- **What you need to do**: Return the exact lines from the one containing "The width and height of the screenshot is (1491, 812)." through the final line of the material below, with both ends kept.

────────────────

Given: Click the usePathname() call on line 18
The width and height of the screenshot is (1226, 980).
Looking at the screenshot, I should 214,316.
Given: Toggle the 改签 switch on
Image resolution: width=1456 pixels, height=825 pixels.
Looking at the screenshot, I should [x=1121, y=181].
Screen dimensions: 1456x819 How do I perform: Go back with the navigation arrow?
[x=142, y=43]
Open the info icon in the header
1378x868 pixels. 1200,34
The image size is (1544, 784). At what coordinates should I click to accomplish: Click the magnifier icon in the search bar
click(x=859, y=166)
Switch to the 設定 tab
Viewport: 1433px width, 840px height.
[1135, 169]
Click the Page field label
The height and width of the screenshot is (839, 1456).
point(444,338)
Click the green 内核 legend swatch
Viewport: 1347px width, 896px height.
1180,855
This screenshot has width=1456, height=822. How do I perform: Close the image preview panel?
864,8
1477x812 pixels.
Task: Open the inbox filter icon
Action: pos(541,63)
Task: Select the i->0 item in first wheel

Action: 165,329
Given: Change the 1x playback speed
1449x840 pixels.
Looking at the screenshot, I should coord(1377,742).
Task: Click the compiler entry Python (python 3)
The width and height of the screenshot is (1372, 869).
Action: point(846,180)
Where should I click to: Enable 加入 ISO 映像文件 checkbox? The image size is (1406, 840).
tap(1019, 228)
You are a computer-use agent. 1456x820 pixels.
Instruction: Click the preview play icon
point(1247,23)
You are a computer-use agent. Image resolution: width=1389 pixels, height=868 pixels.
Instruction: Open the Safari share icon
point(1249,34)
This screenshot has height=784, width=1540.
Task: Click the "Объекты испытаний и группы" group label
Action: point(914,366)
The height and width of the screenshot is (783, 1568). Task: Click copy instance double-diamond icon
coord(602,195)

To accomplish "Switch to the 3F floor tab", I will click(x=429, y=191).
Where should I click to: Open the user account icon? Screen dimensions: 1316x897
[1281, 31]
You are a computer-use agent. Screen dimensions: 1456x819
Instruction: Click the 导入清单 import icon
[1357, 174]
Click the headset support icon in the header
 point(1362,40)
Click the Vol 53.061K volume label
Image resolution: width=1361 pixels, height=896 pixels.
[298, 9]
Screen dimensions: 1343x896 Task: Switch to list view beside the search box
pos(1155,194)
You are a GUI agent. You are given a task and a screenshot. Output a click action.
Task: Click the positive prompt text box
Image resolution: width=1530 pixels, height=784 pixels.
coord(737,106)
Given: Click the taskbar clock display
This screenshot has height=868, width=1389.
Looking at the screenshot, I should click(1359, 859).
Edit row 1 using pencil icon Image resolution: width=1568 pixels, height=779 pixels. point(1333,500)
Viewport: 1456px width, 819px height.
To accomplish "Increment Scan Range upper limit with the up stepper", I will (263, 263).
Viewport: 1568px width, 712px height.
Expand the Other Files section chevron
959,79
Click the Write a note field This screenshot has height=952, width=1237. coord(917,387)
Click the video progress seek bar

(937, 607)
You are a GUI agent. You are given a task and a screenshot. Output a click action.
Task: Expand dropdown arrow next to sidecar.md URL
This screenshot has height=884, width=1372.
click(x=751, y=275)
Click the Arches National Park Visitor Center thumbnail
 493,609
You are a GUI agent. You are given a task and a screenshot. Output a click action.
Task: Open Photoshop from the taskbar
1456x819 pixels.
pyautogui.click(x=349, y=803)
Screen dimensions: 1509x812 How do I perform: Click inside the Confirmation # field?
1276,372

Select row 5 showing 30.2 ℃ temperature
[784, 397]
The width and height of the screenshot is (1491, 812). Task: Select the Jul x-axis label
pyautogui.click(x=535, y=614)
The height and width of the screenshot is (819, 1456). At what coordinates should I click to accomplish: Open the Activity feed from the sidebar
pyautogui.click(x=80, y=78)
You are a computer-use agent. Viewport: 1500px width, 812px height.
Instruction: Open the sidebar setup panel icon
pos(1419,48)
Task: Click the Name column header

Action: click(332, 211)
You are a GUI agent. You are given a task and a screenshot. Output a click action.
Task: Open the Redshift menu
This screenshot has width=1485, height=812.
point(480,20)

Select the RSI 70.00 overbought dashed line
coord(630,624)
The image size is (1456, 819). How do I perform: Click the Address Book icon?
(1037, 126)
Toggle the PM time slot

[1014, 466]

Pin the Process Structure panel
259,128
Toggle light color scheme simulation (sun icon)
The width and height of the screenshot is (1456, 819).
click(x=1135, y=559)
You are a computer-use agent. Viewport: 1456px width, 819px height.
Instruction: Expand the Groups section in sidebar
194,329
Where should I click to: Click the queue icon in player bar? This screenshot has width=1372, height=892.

────────────────

- **Task response**:
The width and height of the screenshot is (1491, 812). Task: Select the Jul x-axis label
pyautogui.click(x=535, y=614)
The height and width of the screenshot is (819, 1456). At what coordinates should I click to accomplish: Open the Activity feed from the sidebar
pyautogui.click(x=80, y=78)
You are a computer-use agent. Viewport: 1500px width, 812px height.
Instruction: Open the sidebar setup panel icon
pos(1419,48)
Task: Click the Name column header

Action: click(332, 211)
You are a GUI agent. You are given a task and a screenshot. Output a click action.
Task: Open the Redshift menu
This screenshot has width=1485, height=812.
point(480,20)

Select the RSI 70.00 overbought dashed line
coord(630,624)
The image size is (1456, 819). How do I perform: Click the Address Book icon?
(1037, 126)
Toggle the PM time slot

[1014, 466]

Pin the Process Structure panel
259,128
Toggle light color scheme simulation (sun icon)
The width and height of the screenshot is (1456, 819).
click(x=1135, y=559)
You are a computer-use agent. Viewport: 1456px width, 819px height.
Instruction: Expand the Groups section in sidebar
194,329
Where should I click to: Click the queue icon in player bar? This screenshot has width=1372, height=892.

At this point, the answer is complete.